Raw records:
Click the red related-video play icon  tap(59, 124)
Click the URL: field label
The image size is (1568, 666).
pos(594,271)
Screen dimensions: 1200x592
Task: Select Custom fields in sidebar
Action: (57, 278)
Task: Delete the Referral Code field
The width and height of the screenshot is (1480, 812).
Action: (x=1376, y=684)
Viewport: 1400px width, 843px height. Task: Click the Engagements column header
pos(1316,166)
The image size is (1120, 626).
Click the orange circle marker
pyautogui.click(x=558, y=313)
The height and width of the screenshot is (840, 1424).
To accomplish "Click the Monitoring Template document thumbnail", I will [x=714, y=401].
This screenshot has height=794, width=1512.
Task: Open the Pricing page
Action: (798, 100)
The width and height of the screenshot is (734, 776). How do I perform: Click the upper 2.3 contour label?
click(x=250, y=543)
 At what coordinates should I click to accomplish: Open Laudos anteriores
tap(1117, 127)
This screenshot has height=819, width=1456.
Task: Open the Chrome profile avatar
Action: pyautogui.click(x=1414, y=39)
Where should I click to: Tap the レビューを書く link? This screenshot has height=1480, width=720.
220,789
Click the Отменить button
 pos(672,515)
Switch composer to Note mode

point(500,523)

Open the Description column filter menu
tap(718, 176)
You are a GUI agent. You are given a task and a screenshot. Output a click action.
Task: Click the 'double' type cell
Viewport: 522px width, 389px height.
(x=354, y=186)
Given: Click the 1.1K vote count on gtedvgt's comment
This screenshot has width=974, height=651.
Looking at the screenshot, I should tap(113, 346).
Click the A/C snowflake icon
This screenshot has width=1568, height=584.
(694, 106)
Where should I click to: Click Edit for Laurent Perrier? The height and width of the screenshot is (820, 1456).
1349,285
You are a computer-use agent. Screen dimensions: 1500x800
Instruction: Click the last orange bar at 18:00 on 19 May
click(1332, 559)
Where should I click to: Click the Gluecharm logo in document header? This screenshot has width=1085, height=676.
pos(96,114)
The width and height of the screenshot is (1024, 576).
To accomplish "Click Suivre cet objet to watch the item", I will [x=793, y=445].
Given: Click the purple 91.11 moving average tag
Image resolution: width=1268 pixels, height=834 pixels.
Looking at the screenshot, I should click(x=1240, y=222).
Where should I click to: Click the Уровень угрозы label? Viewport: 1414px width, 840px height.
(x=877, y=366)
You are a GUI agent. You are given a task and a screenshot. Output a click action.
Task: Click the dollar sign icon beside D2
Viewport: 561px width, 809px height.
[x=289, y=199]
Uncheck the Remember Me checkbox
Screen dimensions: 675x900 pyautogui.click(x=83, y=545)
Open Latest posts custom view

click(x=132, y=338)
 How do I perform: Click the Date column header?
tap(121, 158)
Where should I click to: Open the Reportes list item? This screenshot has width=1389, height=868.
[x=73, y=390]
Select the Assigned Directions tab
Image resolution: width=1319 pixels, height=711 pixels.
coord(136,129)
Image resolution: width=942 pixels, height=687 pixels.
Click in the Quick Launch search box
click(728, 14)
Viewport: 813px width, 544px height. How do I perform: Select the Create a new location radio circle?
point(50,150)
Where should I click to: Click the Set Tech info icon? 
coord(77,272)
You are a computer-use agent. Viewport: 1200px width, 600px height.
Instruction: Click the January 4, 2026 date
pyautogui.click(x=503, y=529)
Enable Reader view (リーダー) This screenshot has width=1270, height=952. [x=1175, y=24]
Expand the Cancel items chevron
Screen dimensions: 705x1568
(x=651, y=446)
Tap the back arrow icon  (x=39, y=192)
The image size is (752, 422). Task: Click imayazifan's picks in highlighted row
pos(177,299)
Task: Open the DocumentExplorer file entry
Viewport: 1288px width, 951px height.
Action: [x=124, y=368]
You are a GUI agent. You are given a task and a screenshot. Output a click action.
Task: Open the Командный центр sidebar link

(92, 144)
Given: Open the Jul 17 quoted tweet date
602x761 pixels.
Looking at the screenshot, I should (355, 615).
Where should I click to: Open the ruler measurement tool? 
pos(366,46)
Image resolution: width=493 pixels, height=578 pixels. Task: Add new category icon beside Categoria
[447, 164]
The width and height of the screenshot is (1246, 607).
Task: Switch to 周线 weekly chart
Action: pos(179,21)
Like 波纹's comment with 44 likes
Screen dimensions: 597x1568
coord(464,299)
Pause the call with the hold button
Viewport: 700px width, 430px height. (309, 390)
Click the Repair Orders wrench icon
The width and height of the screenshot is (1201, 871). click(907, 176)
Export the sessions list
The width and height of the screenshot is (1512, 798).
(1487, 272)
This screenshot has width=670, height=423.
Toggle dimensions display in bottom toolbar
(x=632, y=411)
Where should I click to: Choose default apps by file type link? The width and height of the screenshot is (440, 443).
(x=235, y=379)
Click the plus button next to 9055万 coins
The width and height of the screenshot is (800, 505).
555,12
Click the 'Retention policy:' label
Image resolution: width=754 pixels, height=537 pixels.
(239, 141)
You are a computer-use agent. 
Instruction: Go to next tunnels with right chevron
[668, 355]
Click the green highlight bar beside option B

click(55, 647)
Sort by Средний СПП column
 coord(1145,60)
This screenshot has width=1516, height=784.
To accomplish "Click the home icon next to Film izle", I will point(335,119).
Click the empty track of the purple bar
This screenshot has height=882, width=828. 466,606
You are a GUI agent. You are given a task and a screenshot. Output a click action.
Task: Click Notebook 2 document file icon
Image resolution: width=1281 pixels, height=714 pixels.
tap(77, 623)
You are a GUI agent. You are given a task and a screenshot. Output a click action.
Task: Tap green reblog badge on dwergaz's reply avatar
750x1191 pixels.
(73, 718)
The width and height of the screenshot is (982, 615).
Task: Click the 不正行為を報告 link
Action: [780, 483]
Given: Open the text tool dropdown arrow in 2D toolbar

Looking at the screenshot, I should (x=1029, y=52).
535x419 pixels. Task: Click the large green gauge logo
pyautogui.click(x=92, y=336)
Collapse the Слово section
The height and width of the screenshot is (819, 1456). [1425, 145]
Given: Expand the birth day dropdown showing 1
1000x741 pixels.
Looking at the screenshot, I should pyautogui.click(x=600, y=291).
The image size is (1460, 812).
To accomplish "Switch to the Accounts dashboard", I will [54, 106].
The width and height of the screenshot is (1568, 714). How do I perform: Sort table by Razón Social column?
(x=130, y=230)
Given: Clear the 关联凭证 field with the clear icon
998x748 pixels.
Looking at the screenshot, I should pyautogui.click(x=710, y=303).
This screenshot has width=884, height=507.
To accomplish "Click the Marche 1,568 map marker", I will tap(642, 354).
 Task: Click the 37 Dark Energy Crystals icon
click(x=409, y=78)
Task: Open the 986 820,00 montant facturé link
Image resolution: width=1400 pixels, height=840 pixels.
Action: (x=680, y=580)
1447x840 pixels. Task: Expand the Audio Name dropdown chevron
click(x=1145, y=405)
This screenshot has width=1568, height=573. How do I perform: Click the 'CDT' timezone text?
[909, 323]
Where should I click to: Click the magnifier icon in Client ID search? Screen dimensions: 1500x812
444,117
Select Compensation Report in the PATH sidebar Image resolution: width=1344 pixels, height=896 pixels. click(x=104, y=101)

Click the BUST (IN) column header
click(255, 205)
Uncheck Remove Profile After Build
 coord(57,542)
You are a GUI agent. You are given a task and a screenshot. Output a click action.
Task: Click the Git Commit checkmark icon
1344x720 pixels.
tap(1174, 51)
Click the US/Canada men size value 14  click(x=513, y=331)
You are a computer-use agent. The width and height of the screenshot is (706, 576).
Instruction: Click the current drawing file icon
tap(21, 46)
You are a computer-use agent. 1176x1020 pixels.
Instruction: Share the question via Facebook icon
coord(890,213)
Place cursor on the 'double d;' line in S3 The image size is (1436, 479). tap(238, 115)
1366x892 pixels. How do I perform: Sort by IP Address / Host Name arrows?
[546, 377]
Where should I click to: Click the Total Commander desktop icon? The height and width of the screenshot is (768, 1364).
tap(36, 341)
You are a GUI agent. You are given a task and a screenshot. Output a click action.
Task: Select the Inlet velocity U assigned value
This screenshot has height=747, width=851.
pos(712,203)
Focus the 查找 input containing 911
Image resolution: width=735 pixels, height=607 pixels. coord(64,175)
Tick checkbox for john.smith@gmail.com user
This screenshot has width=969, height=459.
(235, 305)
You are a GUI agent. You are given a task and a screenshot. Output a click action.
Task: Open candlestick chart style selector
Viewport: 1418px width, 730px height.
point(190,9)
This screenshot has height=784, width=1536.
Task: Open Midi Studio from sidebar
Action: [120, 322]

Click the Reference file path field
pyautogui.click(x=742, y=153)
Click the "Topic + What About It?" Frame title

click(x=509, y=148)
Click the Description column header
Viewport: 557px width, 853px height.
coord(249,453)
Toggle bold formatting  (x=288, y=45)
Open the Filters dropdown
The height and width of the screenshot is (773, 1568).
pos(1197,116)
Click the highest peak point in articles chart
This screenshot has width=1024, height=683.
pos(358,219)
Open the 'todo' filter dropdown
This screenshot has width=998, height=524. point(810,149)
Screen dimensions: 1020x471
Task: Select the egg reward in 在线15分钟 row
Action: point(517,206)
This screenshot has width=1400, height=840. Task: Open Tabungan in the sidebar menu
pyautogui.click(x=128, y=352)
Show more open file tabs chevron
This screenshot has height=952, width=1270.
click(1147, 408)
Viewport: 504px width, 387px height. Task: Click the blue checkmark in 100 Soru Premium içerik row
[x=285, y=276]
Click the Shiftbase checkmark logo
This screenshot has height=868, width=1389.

▶ **TASK DIRECTIONS**
Begin at the line that contains "Given: Click the 1.1K" and stop after the line that contains "will [x=793, y=445].". Copy those lines of data, changing "width" to "breadth" and leaving all else unchanged.

▶ **SOLUTION TO THIS EXERCISE**
Given: Click the 1.1K vote count on gtedvgt's comment
This screenshot has breadth=974, height=651.
Looking at the screenshot, I should tap(113, 346).
Click the A/C snowflake icon
This screenshot has breadth=1568, height=584.
(694, 106)
Where should I click to: Click Edit for Laurent Perrier? The height and breadth of the screenshot is (820, 1456).
1349,285
You are a computer-use agent. Screen dimensions: 1500x800
Instruction: Click the last orange bar at 18:00 on 19 May
click(1332, 559)
Where should I click to: Click the Gluecharm logo in document header? This screenshot has breadth=1085, height=676.
pos(96,114)
The breadth and height of the screenshot is (1024, 576).
To accomplish "Click Suivre cet objet to watch the item", I will [x=793, y=445].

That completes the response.